Thai Sister Saengpradab holds the embroidered headwear over the silk robe of Pope Francis at the Praharuthai Convent in Bangkok.

Thai Sister Saengpradab holds the embroidered headwear over the silk robe of Pope Francis at the Praharuthai Convent in Bangkok.

AFP/Romeo Gacad

BANGKOK - Sewing machines whir in a Bangkok convent as workers feverishly finish silk robes in brilliant golds and reds, made especially for Pope Francis and his entourage visiting Thailand this month.

The whirlwind trip will see the head of the Catholic Church meet top officials, host masses and visit the Catholic faithful in the Buddhist-majority country. 
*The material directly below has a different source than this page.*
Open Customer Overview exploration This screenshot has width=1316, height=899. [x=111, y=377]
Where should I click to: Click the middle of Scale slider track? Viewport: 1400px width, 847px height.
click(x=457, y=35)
Seamstresses at the Praharuthai Convent in Bangkok are working hard ahead of the trip to ensure Pope Francis and his bishops, deacons and priests are decked out in the country's finest threads. 

"I feel happy and very proud that our convent has been selected to do this most honourable job," said Sister Sukanya, who oversees the tailoring. 

She and her team of about a dozen seamstresses have been working long days for two months on the more than 200 robes, many stacked neatly in the convent next to round handmade hats.

The two most important pieces -- two matching robes for the pontiff -- are ready to go, displayed proudly side-by-side on a pair of mannequins. 

Embroidered with an intricate "kanok" pattern -- a ubiquitous Thai motif seen on clothing, furniture and artwork -- the custom-made gold and yellow design will be worn by the pope at his first mass on 21 November. 

The following day he's set to sport a nearly identical robe in red and gold colours. 

Thailand is renowned for its silk and the convent was selected for the job because it has been making custom-made religious garments for generations. 

For the sisters at Praharuthai Convent, the job is an honour of a lifetime -- and a chance to show off traditional tailoring. 

"Our Thai style is a beautiful creation," Sister Saengpradab told AFP, as seamstresses hunched under a Jesus statue nearby, measuring, cutting and sewing reams of silk.